* [Exercice a]
Réécrivez en tableau Markdown à deux colonnes, « Numéro » et « Ligne », la partie de la liste qui s'ouvre sur la ligne contenant « Viewport: 733px width, 838px » et se ferme sur celle contenant « Action: (x=200, y=402) », ces deux lignes comprises. Laissez de côté les lignes vides.

* [Texte à lire]
Salariés du public et du privé, tous concernés

L’appel des TUI est celui de toutes les entreprises qui licencient. Leurs prises de position sont très claires : « Nous savons que nous ne sommes pas que les TUI. Nous sommes les Cargill, les Bridgestone, les Nokia, les Air France, les Aéroport de Paris, les Smart, les salariés du public, durement touchés par les suppressions d’emplois comme à la Santé, dans les finances publiques ou à La Poste. »

En octobre, les TUI disaient être l’un des 394 plans de licenciements recensés par le Ministère du Travail depuis mars 2020. À l’heure où nous écrivons cet article, les chiffres n’ont fait qu’empirer. En octobre, une moyenne de 30 plans de licenciements étaient annoncés chaque semaine. En cumul depuis le 1er mars 2020 jusqu’au 22 novembre, les ruptures de contrats envisagées dans le cadre des PSE atteignent le nombre de 67 100 ; cela fait plus de 40 000 de plus par rapport à la même période en 2019 (source : DARES). Le nombre des PSE est monté à 657. C’est-à-dire, 657 entreprises dans lesquelles le licenciement de plus de 10 salariés sur une même période de 30 jours est envisagé ou a déjà été mis en œuvre. En outre, en dehors des PSE, le Ministère du Travail recense, à la même date, 4 900 procédures de licenciements pour motif économique dans les entreprises de moins de 10 salariés. Globalement, ce sont les grandes entreprises, celles de plus de 1 000 salariés, qui licencient le plus. Environ quatre ruptures de contrat de travail sur dix concernent ces grandes entreprises ; celles qui sont également les plus profitables et dans lesquelles des actionnaires se gavent de profits. Les secteurs les plus touchés par les « plans sociaux » sont ceux de l’industrie manufacturière (les usines de l’aéronautique en font partie, de même que celles de l’automobile), ainsi que le commerce et la réparation de voitures.

Mais les licenciements et les suppressions d’emplois ne concernent pas que les entreprises où des PSE sont mis en place. Il y a aussi tous les autres moyens de mettre la pression aux salariés et de les pousser vers la sortie avec par exemple les accords de performance collective, qui imposent des baisses de salaires en échange... de la hausse du temps de travail, de l’intensification de la production et sans aucune garantie pour l’emploi. Et il y a les fins de CDD, les non renouvellements de contrats d’intérimaires. Et aussi le secteur public dans lequel les postes vacants se multiplient sans recrutement à la hauteur. Dans les hôpitaux publics, les soignants ont recensé un besoin de formation et de recrutement de 120 000 emplois.

Ils privatisent les profits et nous font payer leurs pertes, ça suffit !

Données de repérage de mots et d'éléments
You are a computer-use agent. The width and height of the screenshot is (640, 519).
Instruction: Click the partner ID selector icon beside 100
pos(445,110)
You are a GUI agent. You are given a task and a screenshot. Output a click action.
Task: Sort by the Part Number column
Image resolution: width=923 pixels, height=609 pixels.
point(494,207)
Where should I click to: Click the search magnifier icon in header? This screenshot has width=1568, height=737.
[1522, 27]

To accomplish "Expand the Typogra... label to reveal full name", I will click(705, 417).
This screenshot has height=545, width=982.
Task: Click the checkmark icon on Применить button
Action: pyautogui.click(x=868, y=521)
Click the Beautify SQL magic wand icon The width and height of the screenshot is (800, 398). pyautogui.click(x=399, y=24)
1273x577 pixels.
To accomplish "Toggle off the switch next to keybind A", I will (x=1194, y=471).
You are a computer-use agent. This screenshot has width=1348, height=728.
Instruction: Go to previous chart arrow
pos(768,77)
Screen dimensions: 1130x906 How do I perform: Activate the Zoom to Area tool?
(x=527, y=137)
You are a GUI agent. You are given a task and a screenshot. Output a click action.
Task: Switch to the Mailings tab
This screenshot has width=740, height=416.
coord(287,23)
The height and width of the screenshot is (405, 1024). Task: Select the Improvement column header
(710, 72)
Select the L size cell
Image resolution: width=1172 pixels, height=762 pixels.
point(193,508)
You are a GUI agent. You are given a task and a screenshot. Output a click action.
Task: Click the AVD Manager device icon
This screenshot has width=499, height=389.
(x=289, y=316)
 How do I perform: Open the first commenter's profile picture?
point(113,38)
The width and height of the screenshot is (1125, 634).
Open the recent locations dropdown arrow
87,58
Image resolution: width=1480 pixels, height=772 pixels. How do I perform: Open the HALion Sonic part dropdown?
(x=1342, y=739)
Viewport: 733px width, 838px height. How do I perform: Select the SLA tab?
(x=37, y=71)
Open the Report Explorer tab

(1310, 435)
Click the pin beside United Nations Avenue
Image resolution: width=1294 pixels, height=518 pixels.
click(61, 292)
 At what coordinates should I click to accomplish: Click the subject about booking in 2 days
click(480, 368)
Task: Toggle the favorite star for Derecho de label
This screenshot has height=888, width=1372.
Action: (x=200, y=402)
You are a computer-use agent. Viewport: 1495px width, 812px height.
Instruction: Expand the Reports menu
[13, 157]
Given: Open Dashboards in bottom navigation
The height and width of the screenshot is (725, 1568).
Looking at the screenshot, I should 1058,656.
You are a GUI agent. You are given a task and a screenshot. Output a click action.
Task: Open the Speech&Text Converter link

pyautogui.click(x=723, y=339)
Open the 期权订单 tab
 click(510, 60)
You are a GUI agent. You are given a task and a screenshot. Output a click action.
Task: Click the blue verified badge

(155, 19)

* [Exercice b]
Prolongez le texte sur les licenciements à partir de sa dernière phrase.

* [Résultat obtenu a]
| Numéro | Ligne |
|---|---|
| 1 | Viewport: 733px width, 838px height. How do I perform: Select the SLA tab? |
| 2 | (x=37, y=71) |
| 3 | Open the Report Explorer tab |
| 4 | (1310, 435) |
| 5 | Click the pin beside United Nations Avenue |
| 6 | Image resolution: width=1294 pixels, height=518 pixels. |
| 7 | click(61, 292) |
| 8 |  At what coordinates should I click to accomplish: Click the subject about booking in 2 days |
| 9 | click(480, 368) |
| 10 | Task: Toggle the favorite star for Derecho de label |
| 11 | This screenshot has height=888, width=1372. |
| 12 | Action: (x=200, y=402) |

* [Résultat obtenu b]
Pour sauver les entreprises, le gouvernement a déjà dépensé, à l’été 2020, 350 milliards d’euros en aides variées, financement du chômage partiel, réductions d’impôts, etc. En novembre, alors que rien n’a été entrepris pour financer des lits d’hôpitaux en nombre suffisant, pour recruter, former et mieux payer le personnel soignant, Macron a décidé une nouvelle fois de confiner la population et de verser des milliards aux entreprises. La quatrième loi de finance rectificative promulguée le 30 novembre 2020 mobilise 20 milliards d’euros supplémentaires, dont 17 seront exclusivement dédiés aux entreprises contre 2 seulement pour la santé (principalement le paiement des heures supplémentaires des soignants) et 1 petit milliard pour la prime de précarité. La logique bien connue de la privatisation des profits et de la socialisation des pertes est à l’œuvre.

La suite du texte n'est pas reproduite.